Hello I was wondering about general considerations for performing overlap of genomic regions and doing Monte Carlo-type statistics.
Below I have made a description of how I do it, unfortunately Im not fully confident that this is correct, so I'll appreciate any thought on this.
E.g. I have an experimental dataset (A) of 10 bp coordinates, this dataset constitutes approx. 5,000 entries all across the genome.
Then I have another experimental dataset (B) (ChIP-seq) of ~1,000 bp coordinates, and ~50,000 entries all across the genome.
If I perform overlap/intersection with BEDTools I get my overlap. E.g. 2000 entries from A.
But then I also want to find overlaps in the vicinity of the ChIP-seq peaks, so I extend the size of these peaks e.g. by 1,000 bp on each side, then there are still 50,000 entries but the amount of the genome that is searched becomes larger, and some entries may also overlap now.
So I do the intersection again of A and B, and count entries in A only once. This gives me e.g. 3,000 entries from A.

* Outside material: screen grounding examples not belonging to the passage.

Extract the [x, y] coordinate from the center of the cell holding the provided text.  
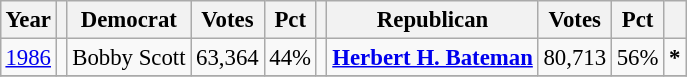
Year [28, 20]
44% [290, 57]
80,713 [574, 57]
Republican [432, 20]
1986 [28, 57]
Herbert H. Bateman [432, 57]
Bobby Scott [129, 57]
56% [637, 57]
* [675, 57]
63,364 [228, 57]
Democrat [129, 20]
Find where the given text appears and provide that cell's center as [X, Y] coordinate. 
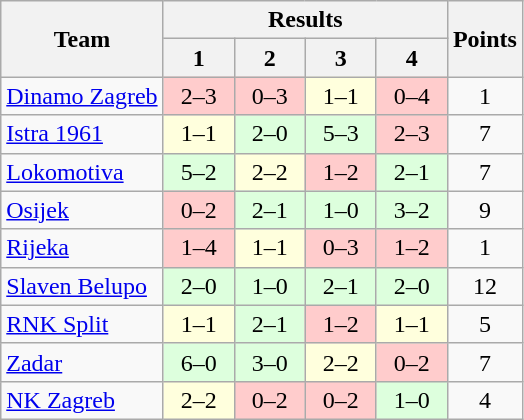
Dinamo Zagreb [82, 96]
Team [82, 39]
Results [305, 20]
9 [484, 210]
Zadar [82, 362]
Rijeka [82, 248]
1–4 [198, 248]
Lokomotiva [82, 172]
RNK Split [82, 324]
3–2 [412, 210]
12 [484, 286]
Istra 1961 [82, 134]
Slaven Belupo [82, 286]
3 [340, 58]
5 [484, 324]
0–4 [412, 96]
Points [484, 39]
5–2 [198, 172]
3–0 [270, 362]
Osijek [82, 210]
6–0 [198, 362]
5–3 [340, 134]
NK Zagreb [82, 400]
2 [270, 58]
Pinpoint the cell where the given text exists, returning its [x, y] midpoint coordinate. 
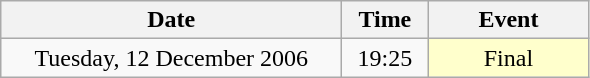
19:25 [385, 58]
Date [172, 20]
Final [508, 58]
Tuesday, 12 December 2006 [172, 58]
Time [385, 20]
Event [508, 20]
Provide the (X, Y) coordinate of the cell's center where the given text is located.  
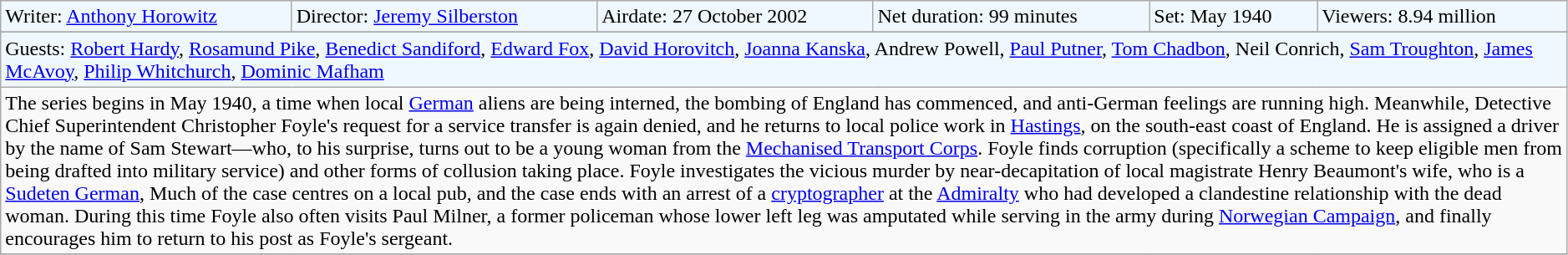
Airdate: 27 October 2002 (735, 17)
Set: May 1940 (1233, 17)
Net duration: 99 minutes (1011, 17)
Writer: Anthony Horowitz (146, 17)
Director: Jeremy Silberston (444, 17)
Viewers: 8.94 million (1443, 17)
Scan for the cell matching the given text and deliver its [x, y] coordinate at center. 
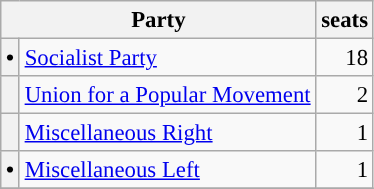
Miscellaneous Left [168, 170]
Union for a Popular Movement [168, 95]
Socialist Party [168, 58]
18 [344, 58]
Miscellaneous Right [168, 133]
Party [158, 20]
2 [344, 95]
seats [344, 20]
Provide the [x, y] coordinate of the cell's center where the given text is located.  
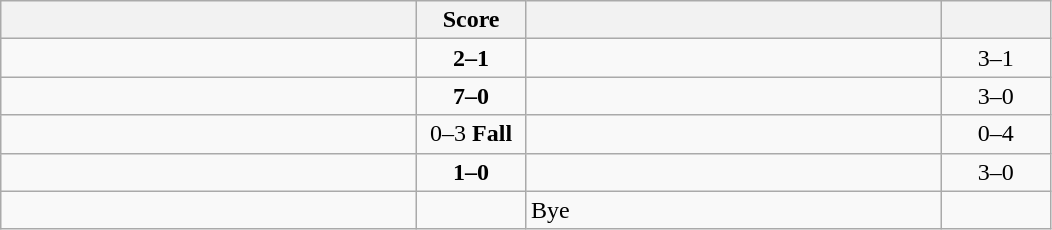
0–3 Fall [472, 134]
2–1 [472, 58]
Score [472, 20]
7–0 [472, 96]
3–1 [996, 58]
0–4 [996, 134]
1–0 [472, 172]
Bye [733, 210]
From the cell containing the given text, extract its center point as (X, Y) coordinate. 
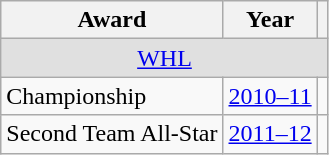
Second Team All-Star (112, 134)
Year (270, 20)
2010–11 (270, 96)
WHL (164, 58)
2011–12 (270, 134)
Award (112, 20)
Championship (112, 96)
Return [X, Y] of the center of cell containing provided text 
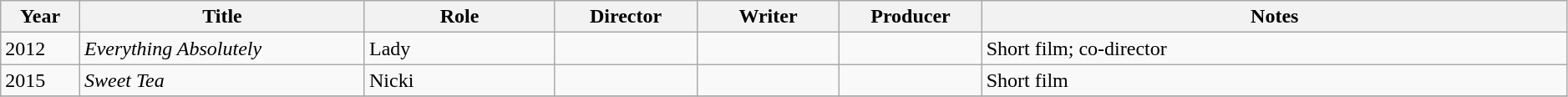
Sweet Tea [222, 80]
2015 [40, 80]
Director [626, 17]
Everything Absolutely [222, 48]
Lady [459, 48]
Short film [1275, 80]
Role [459, 17]
Producer [911, 17]
Year [40, 17]
2012 [40, 48]
Writer [768, 17]
Title [222, 17]
Notes [1275, 17]
Nicki [459, 80]
Short film; co-director [1275, 48]
Locate the cell with the specified text and output its [x, y] center coordinate. 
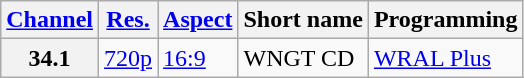
34.1 [50, 58]
Aspect [198, 20]
16:9 [198, 58]
Programming [446, 20]
720p [128, 58]
Short name [303, 20]
WNGT CD [303, 58]
Channel [50, 20]
Res. [128, 20]
WRAL Plus [446, 58]
Identify which cell holds the provided text, then report its (X, Y) central coordinate. 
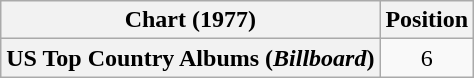
Position (427, 20)
6 (427, 58)
US Top Country Albums (Billboard) (190, 58)
Chart (1977) (190, 20)
Locate the cell with the specified text and output its (x, y) center coordinate. 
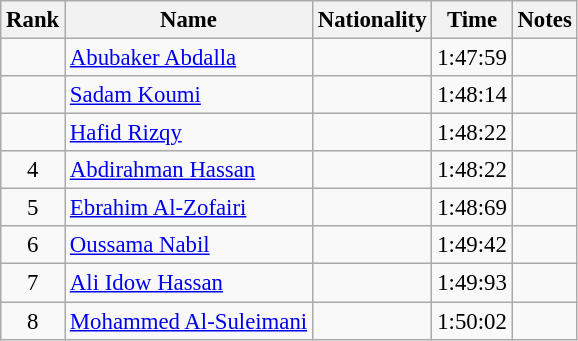
Mohammed Al-Suleimani (189, 321)
Nationality (372, 20)
1:49:42 (472, 245)
Ali Idow Hassan (189, 283)
Hafid Rizqy (189, 133)
Ebrahim Al-Zofairi (189, 208)
Abdirahman Hassan (189, 170)
Sadam Koumi (189, 95)
Notes (544, 20)
Time (472, 20)
Abubaker Abdalla (189, 58)
1:47:59 (472, 58)
5 (33, 208)
1:48:14 (472, 95)
1:48:69 (472, 208)
1:50:02 (472, 321)
6 (33, 245)
Rank (33, 20)
4 (33, 170)
7 (33, 283)
Name (189, 20)
8 (33, 321)
1:49:93 (472, 283)
Oussama Nabil (189, 245)
Locate the cell with the specified text and output its (X, Y) center coordinate. 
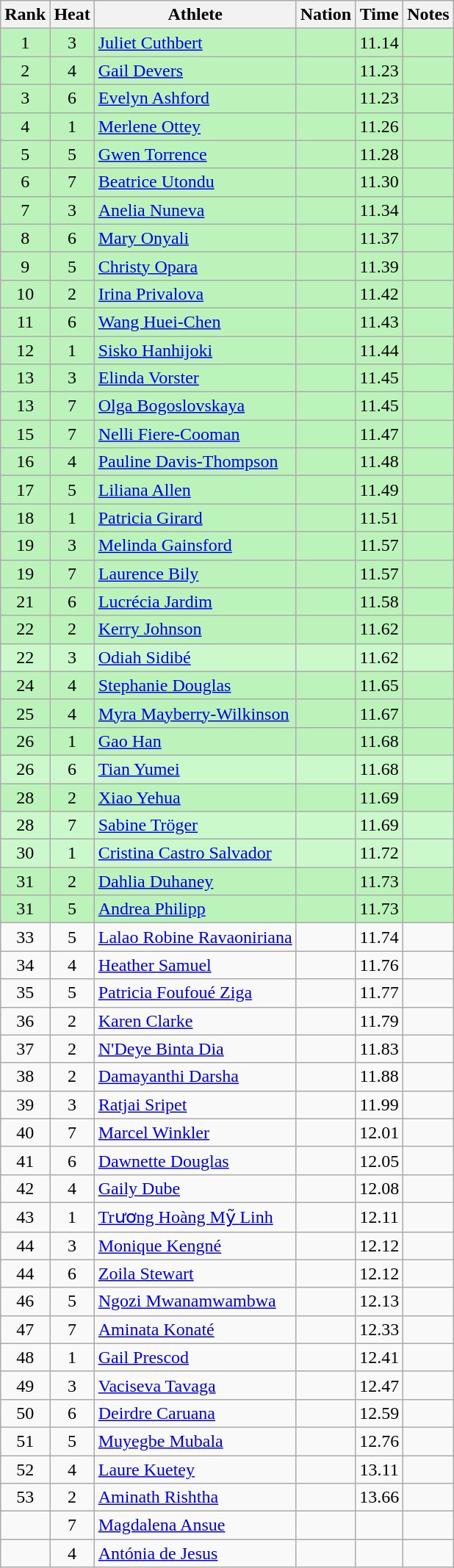
Ngozi Mwanamwambwa (195, 1302)
Merlene Ottey (195, 126)
Mary Onyali (195, 238)
Nation (325, 15)
12.76 (379, 1441)
11.34 (379, 210)
Athlete (195, 15)
Trương Hoàng Mỹ Linh (195, 1217)
11.99 (379, 1105)
Laure Kuetey (195, 1470)
35 (25, 993)
11.67 (379, 713)
12 (25, 350)
Gwen Torrence (195, 154)
12.33 (379, 1330)
51 (25, 1441)
48 (25, 1358)
Rank (25, 15)
Juliet Cuthbert (195, 43)
11.14 (379, 43)
30 (25, 854)
Pauline Davis-Thompson (195, 462)
Liliana Allen (195, 490)
Kerry Johnson (195, 630)
41 (25, 1161)
15 (25, 434)
Gail Devers (195, 71)
49 (25, 1386)
Myra Mayberry-Wilkinson (195, 713)
12.13 (379, 1302)
Magdalena Ansue (195, 1526)
Elinda Vorster (195, 378)
11.47 (379, 434)
38 (25, 1077)
11.43 (379, 322)
Zoila Stewart (195, 1274)
Christy Opara (195, 266)
34 (25, 965)
Ratjai Sripet (195, 1105)
11.26 (379, 126)
11.30 (379, 182)
Heather Samuel (195, 965)
12.01 (379, 1133)
10 (25, 294)
12.59 (379, 1413)
Sisko Hanhijoki (195, 350)
Damayanthi Darsha (195, 1077)
8 (25, 238)
40 (25, 1133)
Patricia Girard (195, 518)
11.65 (379, 685)
Monique Kengné (195, 1246)
36 (25, 1021)
11.58 (379, 602)
11.88 (379, 1077)
11.83 (379, 1049)
11.51 (379, 518)
Laurence Bily (195, 574)
Marcel Winkler (195, 1133)
11.48 (379, 462)
11.49 (379, 490)
9 (25, 266)
11.77 (379, 993)
Deirdre Caruana (195, 1413)
Irina Privalova (195, 294)
N'Deye Binta Dia (195, 1049)
Olga Bogoslovskaya (195, 406)
11 (25, 322)
21 (25, 602)
Patricia Foufoué Ziga (195, 993)
11.28 (379, 154)
13.11 (379, 1470)
18 (25, 518)
12.08 (379, 1189)
Melinda Gainsford (195, 546)
25 (25, 713)
Nelli Fiere-Cooman (195, 434)
42 (25, 1189)
Sabine Tröger (195, 826)
Gao Han (195, 741)
Aminata Konaté (195, 1330)
11.72 (379, 854)
Stephanie Douglas (195, 685)
11.76 (379, 965)
12.47 (379, 1386)
47 (25, 1330)
Xiao Yehua (195, 797)
46 (25, 1302)
12.11 (379, 1217)
Gail Prescod (195, 1358)
Vaciseva Tavaga (195, 1386)
11.79 (379, 1021)
24 (25, 685)
33 (25, 937)
11.39 (379, 266)
13.66 (379, 1498)
Karen Clarke (195, 1021)
Dahlia Duhaney (195, 882)
Heat (72, 15)
11.42 (379, 294)
39 (25, 1105)
Aminath Rishtha (195, 1498)
12.41 (379, 1358)
11.44 (379, 350)
Time (379, 15)
Notes (428, 15)
Odiah Sidibé (195, 657)
52 (25, 1470)
Lucrécia Jardim (195, 602)
Dawnette Douglas (195, 1161)
Gaily Dube (195, 1189)
53 (25, 1498)
12.05 (379, 1161)
Wang Huei-Chen (195, 322)
11.37 (379, 238)
37 (25, 1049)
Muyegbe Mubala (195, 1441)
Anelia Nuneva (195, 210)
Andrea Philipp (195, 909)
Beatrice Utondu (195, 182)
50 (25, 1413)
17 (25, 490)
11.74 (379, 937)
Lalao Robine Ravaoniriana (195, 937)
Evelyn Ashford (195, 98)
Antónia de Jesus (195, 1554)
16 (25, 462)
43 (25, 1217)
Tian Yumei (195, 769)
Cristina Castro Salvador (195, 854)
Scan for the cell matching the given text and deliver its [X, Y] coordinate at center. 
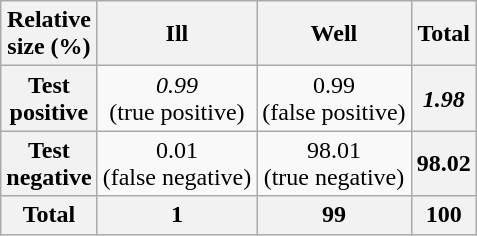
1.98 [444, 98]
Well [334, 34]
99 [334, 215]
98.01(true negative) [334, 164]
0.99(false positive) [334, 98]
Testnegative [49, 164]
1 [177, 215]
Relativesize (%) [49, 34]
Testpositive [49, 98]
100 [444, 215]
98.02 [444, 164]
0.01(false negative) [177, 164]
Ill [177, 34]
0.99(true positive) [177, 98]
For the text-containing cell, return its midpoint in [x, y] coordinate format. 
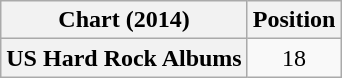
US Hard Rock Albums [124, 58]
Chart (2014) [124, 20]
18 [294, 58]
Position [294, 20]
Output the (X, Y) coordinate of the center of the cell containing the given text.  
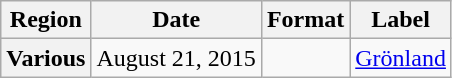
Grönland (401, 58)
Region (46, 20)
Various (46, 58)
August 21, 2015 (176, 58)
Label (401, 20)
Format (305, 20)
Date (176, 20)
Detect which cell encompasses the target text, then output its [X, Y] center coordinate. 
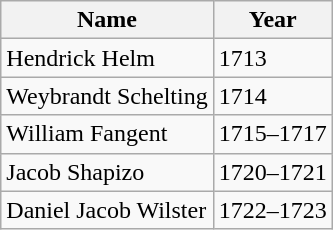
1722–1723 [272, 210]
William Fangent [107, 134]
Jacob Shapizo [107, 172]
Daniel Jacob Wilster [107, 210]
1720–1721 [272, 172]
1713 [272, 58]
Weybrandt Schelting [107, 96]
1714 [272, 96]
Name [107, 20]
Year [272, 20]
Hendrick Helm [107, 58]
1715–1717 [272, 134]
Locate the cell with the specified text and output its [x, y] center coordinate. 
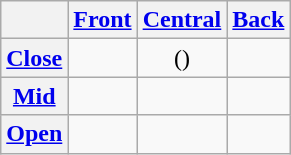
Close [34, 58]
Central [182, 20]
Open [34, 134]
Mid [34, 96]
Back [258, 20]
() [182, 58]
Front [102, 20]
Output the [X, Y] coordinate of the center of the cell containing the given text.  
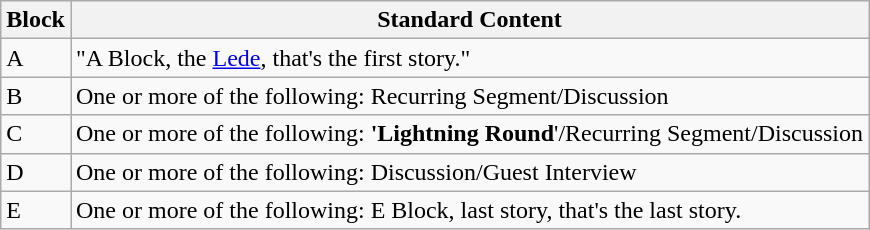
Standard Content [469, 20]
One or more of the following: 'Lightning Round'/Recurring Segment/Discussion [469, 134]
One or more of the following: E Block, last story, that's the last story. [469, 210]
C [36, 134]
B [36, 96]
One or more of the following: Discussion/Guest Interview [469, 172]
D [36, 172]
Block [36, 20]
One or more of the following: Recurring Segment/Discussion [469, 96]
A [36, 58]
E [36, 210]
"A Block, the Lede, that's the first story." [469, 58]
Output the (X, Y) coordinate of the center of the cell containing the given text.  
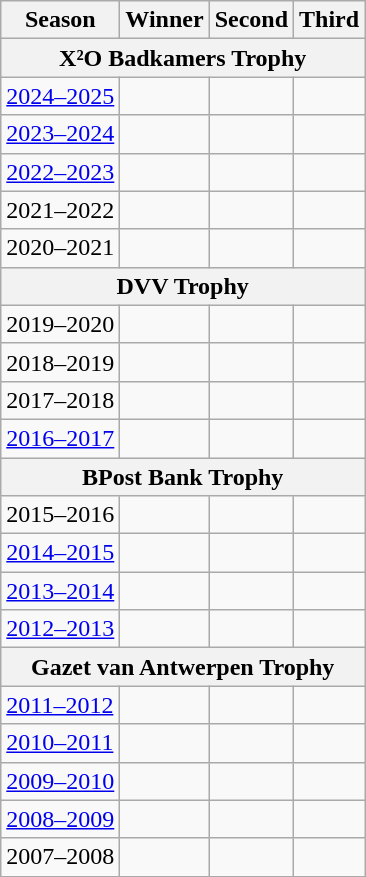
DVV Trophy (183, 286)
2008–2009 (60, 819)
2022–2023 (60, 172)
2019–2020 (60, 324)
2011–2012 (60, 705)
Gazet van Antwerpen Trophy (183, 667)
2014–2015 (60, 553)
Winner (164, 20)
X²O Badkamers Trophy (183, 58)
2017–2018 (60, 400)
Second (251, 20)
2021–2022 (60, 210)
2023–2024 (60, 134)
Season (60, 20)
2015–2016 (60, 515)
BPost Bank Trophy (183, 477)
2016–2017 (60, 438)
2018–2019 (60, 362)
2024–2025 (60, 96)
2012–2013 (60, 629)
2013–2014 (60, 591)
2007–2008 (60, 857)
2010–2011 (60, 743)
2009–2010 (60, 781)
Third (330, 20)
2020–2021 (60, 248)
Pinpoint the cell where the given text exists, returning its [x, y] midpoint coordinate. 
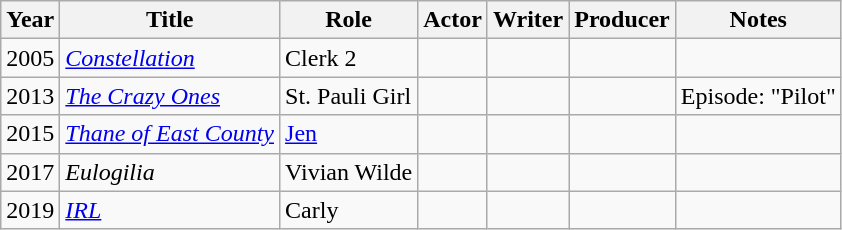
2019 [30, 210]
Constellation [170, 58]
2013 [30, 96]
Notes [758, 20]
Carly [349, 210]
The Crazy Ones [170, 96]
Role [349, 20]
Eulogilia [170, 172]
Writer [528, 20]
Title [170, 20]
2005 [30, 58]
IRL [170, 210]
Producer [622, 20]
Thane of East County [170, 134]
Clerk 2 [349, 58]
Episode: "Pilot" [758, 96]
Year [30, 20]
2015 [30, 134]
Vivian Wilde [349, 172]
Actor [453, 20]
St. Pauli Girl [349, 96]
Jen [349, 134]
2017 [30, 172]
Find where the given text appears and provide that cell's center as [X, Y] coordinate. 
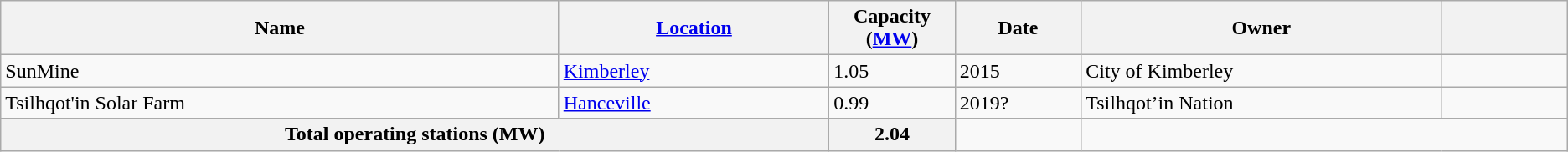
Location [694, 28]
Total operating stations (MW) [415, 135]
1.05 [892, 71]
Capacity (MW) [892, 28]
Tsilhqot'in Solar Farm [280, 103]
2019? [1018, 103]
Kimberley [694, 71]
City of Kimberley [1261, 71]
Name [280, 28]
Date [1018, 28]
SunMine [280, 71]
Tsilhqot’in Nation [1261, 103]
2015 [1018, 71]
Owner [1261, 28]
2.04 [892, 135]
Hanceville [694, 103]
0.99 [892, 103]
Search for the cell housing the specified text and yield its (X, Y) center coordinate. 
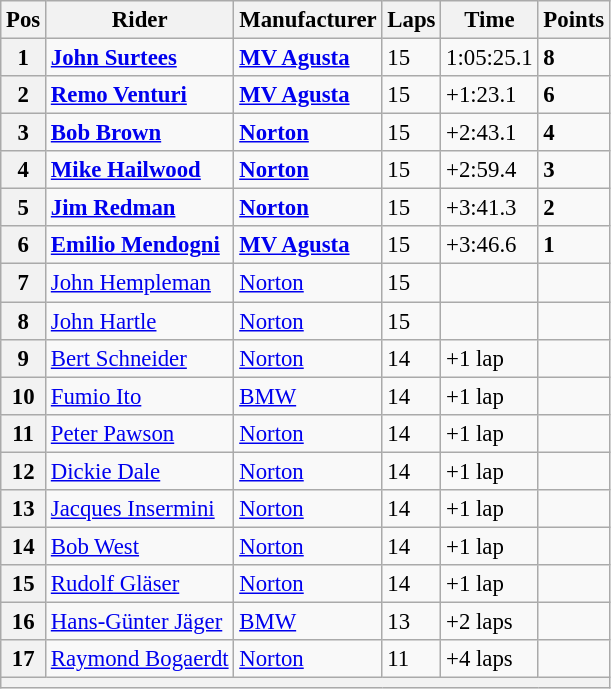
7 (24, 283)
9 (24, 358)
Bob Brown (140, 133)
Jim Redman (140, 208)
+3:41.3 (490, 208)
Fumio Ito (140, 396)
Mike Hailwood (140, 170)
Dickie Dale (140, 471)
Manufacturer (308, 20)
12 (24, 471)
+2:43.1 (490, 133)
17 (24, 659)
John Surtees (140, 58)
John Hartle (140, 321)
+1:23.1 (490, 95)
1:05:25.1 (490, 58)
Raymond Bogaerdt (140, 659)
+3:46.6 (490, 245)
Jacques Insermini (140, 509)
5 (24, 208)
16 (24, 621)
Rider (140, 20)
Remo Venturi (140, 95)
Points (574, 20)
John Hempleman (140, 283)
Rudolf Gläser (140, 584)
+4 laps (490, 659)
+2:59.4 (490, 170)
10 (24, 396)
Bert Schneider (140, 358)
Hans-Günter Jäger (140, 621)
Time (490, 20)
Emilio Mendogni (140, 245)
Bob West (140, 546)
Pos (24, 20)
Laps (412, 20)
Peter Pawson (140, 433)
+2 laps (490, 621)
Detect which cell encompasses the target text, then output its (X, Y) center coordinate. 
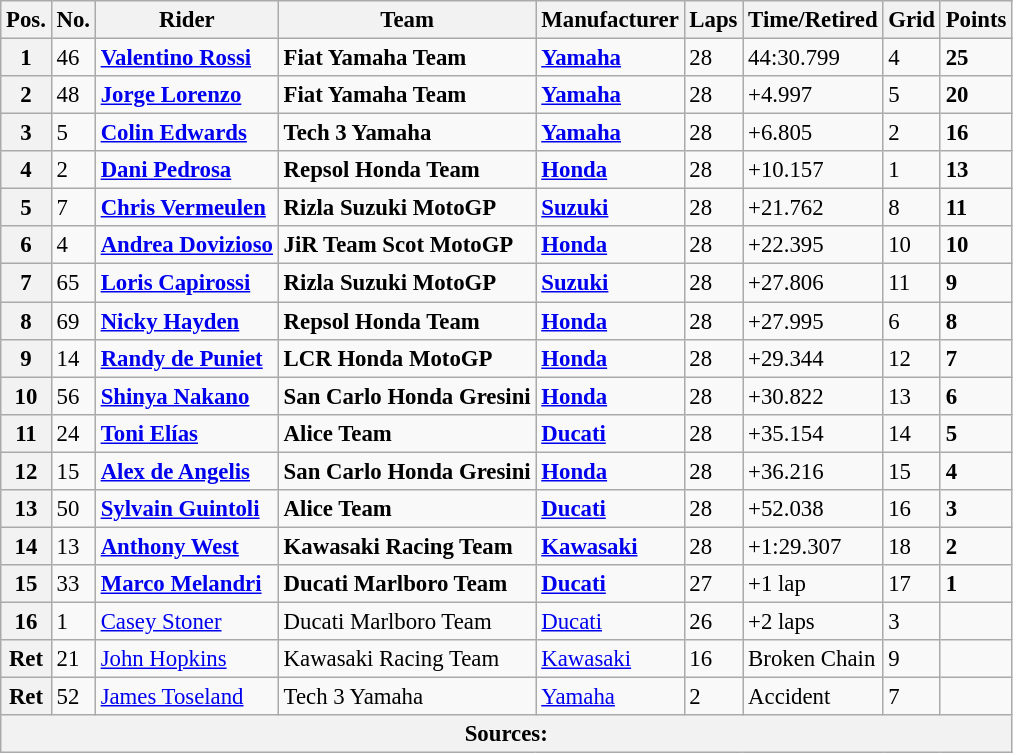
+27.995 (813, 321)
Sylvain Guintoli (186, 509)
+22.395 (813, 245)
27 (714, 584)
Points (976, 20)
Rider (186, 20)
Grid (912, 20)
+4.997 (813, 95)
+29.344 (813, 358)
Pos. (26, 20)
John Hopkins (186, 659)
52 (73, 697)
56 (73, 396)
Alex de Angelis (186, 471)
+1 lap (813, 584)
Toni Elías (186, 433)
50 (73, 509)
Valentino Rossi (186, 58)
Shinya Nakano (186, 396)
18 (912, 546)
25 (976, 58)
65 (73, 283)
+6.805 (813, 133)
17 (912, 584)
Sources: (506, 734)
Marco Melandri (186, 584)
Andrea Dovizioso (186, 245)
+30.822 (813, 396)
Casey Stoner (186, 621)
48 (73, 95)
Broken Chain (813, 659)
Dani Pedrosa (186, 170)
Chris Vermeulen (186, 208)
+21.762 (813, 208)
+2 laps (813, 621)
James Toseland (186, 697)
JiR Team Scot MotoGP (407, 245)
20 (976, 95)
Time/Retired (813, 20)
24 (73, 433)
+27.806 (813, 283)
33 (73, 584)
Colin Edwards (186, 133)
44:30.799 (813, 58)
LCR Honda MotoGP (407, 358)
Loris Capirossi (186, 283)
Team (407, 20)
Nicky Hayden (186, 321)
+52.038 (813, 509)
46 (73, 58)
69 (73, 321)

So for the simulations, I use random intervals that look like dataset B. E.g. I pick 50,000 1,000 bp coordinates randomly, and intersect with A, and do this 1,000 times. Then I get e.g. an average of 500 entries from A.
For overlaps in the vicinity I calculate the total size of dataset B and generate random intervals of the same length and total size in bp as dataset B (size-matched sampling).
I hope you can follow this way of thinking.
So the question basically is, is this correct? And how far can I extend my intervals before the overlap becomes artificial? The largest sizes I'm overlapping are ~15% of the genome in dataset B, and this gives me almost all entries from A. This is far higher than in 1,000 simulations.
Any thoughts are appreciated, e.g. is this better to turn it around and make entries in A larger?